Pixel coordinate grounding data:
------------------------------------------------------------------------

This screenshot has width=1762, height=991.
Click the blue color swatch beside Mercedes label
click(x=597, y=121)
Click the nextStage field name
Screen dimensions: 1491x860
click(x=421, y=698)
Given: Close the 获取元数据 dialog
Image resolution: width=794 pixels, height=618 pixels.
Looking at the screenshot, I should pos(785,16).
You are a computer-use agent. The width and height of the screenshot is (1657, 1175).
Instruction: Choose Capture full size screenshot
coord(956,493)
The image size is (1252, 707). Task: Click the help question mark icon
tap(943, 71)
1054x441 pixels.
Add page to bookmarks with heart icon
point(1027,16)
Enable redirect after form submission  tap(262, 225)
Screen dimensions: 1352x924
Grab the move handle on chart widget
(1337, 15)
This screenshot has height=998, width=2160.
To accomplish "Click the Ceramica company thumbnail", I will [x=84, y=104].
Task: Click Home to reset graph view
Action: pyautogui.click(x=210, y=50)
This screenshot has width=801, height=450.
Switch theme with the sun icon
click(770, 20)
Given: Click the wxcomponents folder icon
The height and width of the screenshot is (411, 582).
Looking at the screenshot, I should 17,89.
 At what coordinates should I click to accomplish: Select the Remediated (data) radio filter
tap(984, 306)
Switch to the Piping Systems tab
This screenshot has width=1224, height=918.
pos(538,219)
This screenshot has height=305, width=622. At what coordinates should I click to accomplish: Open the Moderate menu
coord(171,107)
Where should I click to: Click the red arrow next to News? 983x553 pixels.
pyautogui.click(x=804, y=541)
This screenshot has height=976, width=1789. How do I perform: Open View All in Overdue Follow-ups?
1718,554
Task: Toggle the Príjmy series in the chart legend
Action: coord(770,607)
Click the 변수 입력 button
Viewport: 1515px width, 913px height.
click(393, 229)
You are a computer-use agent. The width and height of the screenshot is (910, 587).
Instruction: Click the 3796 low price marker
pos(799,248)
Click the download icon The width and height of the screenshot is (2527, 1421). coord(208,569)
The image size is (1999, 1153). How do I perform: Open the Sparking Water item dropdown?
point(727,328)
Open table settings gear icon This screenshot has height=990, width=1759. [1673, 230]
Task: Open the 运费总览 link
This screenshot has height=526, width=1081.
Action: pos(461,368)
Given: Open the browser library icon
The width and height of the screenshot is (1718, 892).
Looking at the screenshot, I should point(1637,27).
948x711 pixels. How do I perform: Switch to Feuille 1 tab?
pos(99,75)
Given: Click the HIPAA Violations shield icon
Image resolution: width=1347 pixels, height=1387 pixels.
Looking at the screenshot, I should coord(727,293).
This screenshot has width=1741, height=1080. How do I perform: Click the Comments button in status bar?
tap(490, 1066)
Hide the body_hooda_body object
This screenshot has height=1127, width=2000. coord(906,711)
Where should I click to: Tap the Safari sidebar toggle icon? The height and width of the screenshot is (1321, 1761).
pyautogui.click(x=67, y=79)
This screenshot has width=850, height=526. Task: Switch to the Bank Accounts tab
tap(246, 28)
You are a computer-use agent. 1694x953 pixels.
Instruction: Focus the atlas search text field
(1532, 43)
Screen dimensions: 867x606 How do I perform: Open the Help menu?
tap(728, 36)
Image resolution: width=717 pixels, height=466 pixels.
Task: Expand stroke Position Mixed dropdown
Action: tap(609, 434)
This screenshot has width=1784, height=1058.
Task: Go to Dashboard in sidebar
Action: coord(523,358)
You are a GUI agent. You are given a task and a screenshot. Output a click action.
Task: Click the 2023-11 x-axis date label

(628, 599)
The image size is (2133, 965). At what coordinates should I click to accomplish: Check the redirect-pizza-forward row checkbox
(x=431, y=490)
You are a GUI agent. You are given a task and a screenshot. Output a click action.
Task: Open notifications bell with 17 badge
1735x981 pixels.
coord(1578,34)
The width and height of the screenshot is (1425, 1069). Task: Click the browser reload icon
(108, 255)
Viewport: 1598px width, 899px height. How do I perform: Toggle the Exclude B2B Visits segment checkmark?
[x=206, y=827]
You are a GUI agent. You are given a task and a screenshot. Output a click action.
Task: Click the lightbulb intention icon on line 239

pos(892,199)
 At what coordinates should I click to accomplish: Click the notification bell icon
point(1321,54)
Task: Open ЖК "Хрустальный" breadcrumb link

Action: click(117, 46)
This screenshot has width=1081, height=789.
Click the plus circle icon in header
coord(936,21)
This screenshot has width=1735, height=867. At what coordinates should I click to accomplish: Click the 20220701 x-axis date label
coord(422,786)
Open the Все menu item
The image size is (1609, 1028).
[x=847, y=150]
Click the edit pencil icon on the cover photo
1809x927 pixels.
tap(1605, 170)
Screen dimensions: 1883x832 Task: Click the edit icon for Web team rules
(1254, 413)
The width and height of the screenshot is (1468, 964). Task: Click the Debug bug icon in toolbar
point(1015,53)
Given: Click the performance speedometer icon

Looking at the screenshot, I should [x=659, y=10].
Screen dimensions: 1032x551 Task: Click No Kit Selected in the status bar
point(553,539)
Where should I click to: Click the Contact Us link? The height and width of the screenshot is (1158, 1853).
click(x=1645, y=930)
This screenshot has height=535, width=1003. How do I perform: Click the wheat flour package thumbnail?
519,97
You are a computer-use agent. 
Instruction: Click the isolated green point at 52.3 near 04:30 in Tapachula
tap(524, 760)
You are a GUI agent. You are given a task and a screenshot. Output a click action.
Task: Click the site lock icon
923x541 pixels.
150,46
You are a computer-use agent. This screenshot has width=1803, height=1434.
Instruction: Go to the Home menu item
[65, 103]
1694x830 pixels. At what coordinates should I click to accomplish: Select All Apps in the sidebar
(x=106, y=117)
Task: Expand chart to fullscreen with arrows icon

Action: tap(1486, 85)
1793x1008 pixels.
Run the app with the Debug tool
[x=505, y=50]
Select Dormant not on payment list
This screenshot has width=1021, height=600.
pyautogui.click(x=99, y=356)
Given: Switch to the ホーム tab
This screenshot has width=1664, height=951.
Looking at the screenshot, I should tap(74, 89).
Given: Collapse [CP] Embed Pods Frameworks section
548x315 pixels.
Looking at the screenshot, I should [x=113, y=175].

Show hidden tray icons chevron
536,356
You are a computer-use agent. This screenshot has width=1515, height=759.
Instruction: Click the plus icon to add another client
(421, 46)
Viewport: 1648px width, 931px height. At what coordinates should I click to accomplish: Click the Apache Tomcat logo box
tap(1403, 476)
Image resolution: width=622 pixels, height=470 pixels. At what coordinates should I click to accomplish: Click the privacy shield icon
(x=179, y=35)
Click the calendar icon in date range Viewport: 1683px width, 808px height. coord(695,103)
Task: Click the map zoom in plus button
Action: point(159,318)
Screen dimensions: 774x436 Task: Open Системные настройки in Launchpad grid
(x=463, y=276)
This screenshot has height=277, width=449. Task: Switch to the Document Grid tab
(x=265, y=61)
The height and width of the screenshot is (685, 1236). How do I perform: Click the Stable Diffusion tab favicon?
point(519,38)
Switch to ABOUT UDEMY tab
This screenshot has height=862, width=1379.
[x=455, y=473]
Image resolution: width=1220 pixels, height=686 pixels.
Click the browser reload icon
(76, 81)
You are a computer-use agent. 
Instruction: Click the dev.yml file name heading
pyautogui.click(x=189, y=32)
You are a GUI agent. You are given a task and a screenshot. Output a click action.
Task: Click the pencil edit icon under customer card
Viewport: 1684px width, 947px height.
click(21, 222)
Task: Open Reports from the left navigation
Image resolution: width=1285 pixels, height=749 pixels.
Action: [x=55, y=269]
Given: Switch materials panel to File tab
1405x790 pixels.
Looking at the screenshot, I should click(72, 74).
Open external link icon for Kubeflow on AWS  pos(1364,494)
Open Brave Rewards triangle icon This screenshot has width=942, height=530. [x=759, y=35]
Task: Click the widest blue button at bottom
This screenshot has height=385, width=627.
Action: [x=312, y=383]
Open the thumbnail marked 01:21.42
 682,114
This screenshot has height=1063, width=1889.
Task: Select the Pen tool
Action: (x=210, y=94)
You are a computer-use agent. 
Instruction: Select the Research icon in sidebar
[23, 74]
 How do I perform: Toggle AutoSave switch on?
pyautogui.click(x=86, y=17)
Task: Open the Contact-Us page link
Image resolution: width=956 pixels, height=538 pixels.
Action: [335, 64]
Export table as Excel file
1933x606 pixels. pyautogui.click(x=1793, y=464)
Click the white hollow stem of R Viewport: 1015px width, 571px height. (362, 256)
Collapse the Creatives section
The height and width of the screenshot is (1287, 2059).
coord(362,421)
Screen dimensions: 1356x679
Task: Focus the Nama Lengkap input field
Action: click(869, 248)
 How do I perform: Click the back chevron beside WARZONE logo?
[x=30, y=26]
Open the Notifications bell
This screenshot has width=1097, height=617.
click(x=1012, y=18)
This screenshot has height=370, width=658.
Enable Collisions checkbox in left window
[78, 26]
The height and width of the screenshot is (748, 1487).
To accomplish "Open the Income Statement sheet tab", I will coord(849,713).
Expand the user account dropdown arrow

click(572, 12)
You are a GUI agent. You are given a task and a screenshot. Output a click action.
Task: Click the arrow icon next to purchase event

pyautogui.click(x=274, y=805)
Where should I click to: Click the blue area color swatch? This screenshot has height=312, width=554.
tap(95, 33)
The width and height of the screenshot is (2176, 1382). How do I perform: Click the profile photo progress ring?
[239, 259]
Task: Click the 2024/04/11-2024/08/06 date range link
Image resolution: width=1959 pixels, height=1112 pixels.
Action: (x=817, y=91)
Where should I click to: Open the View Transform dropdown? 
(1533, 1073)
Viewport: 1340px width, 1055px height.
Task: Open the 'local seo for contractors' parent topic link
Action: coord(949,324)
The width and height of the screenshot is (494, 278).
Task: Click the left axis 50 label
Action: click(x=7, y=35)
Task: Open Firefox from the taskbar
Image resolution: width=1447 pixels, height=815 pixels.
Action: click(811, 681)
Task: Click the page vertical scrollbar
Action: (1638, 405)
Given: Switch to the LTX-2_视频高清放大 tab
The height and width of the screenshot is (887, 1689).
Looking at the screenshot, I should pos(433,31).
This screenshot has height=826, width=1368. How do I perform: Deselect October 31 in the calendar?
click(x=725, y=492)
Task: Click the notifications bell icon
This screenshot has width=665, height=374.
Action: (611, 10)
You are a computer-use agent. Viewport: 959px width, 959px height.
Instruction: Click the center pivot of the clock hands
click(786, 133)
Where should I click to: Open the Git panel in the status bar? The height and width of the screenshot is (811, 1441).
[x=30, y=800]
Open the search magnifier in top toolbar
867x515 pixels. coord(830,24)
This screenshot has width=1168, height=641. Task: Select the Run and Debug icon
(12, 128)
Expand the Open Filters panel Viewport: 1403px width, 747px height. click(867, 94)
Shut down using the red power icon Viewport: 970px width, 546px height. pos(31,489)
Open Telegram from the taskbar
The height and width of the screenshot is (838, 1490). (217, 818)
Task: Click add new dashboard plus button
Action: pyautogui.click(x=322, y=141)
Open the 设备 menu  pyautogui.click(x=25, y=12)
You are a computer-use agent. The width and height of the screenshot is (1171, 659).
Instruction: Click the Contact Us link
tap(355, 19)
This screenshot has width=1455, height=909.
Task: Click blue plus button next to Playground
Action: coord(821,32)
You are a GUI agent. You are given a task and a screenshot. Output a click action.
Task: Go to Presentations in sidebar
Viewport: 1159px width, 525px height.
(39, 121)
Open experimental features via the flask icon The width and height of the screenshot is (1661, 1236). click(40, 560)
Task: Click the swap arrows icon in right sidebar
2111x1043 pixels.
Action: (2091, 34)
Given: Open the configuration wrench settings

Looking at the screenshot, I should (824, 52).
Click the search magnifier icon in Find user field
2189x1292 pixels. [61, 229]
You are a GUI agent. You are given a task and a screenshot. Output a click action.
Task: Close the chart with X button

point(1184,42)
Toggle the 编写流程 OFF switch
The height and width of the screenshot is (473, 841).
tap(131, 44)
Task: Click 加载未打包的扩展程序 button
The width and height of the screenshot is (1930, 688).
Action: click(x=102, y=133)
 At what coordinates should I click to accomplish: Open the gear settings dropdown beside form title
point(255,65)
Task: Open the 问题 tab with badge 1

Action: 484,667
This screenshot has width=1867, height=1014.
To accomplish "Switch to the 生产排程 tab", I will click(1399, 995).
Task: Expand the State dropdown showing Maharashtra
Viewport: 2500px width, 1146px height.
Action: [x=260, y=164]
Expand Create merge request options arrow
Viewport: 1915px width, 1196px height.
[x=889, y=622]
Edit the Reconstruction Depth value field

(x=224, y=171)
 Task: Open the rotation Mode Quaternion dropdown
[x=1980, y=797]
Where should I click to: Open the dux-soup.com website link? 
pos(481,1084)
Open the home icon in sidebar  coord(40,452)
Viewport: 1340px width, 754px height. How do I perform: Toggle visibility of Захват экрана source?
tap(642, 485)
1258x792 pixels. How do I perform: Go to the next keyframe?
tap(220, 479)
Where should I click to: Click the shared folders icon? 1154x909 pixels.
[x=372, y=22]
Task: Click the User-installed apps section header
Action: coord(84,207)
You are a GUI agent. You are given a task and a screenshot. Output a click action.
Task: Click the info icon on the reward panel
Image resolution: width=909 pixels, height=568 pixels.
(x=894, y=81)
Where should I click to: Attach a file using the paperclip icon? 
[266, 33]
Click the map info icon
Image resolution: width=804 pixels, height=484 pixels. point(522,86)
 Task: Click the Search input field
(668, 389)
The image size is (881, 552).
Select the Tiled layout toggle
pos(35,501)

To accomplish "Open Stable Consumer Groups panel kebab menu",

------------------------------------------------------------------------

When the entries above show the word "pencil" in a line, copy that line out.

== Response to this exercise ==
Click the edit pencil icon on the cover photo
Task: Click the pencil edit icon under customer card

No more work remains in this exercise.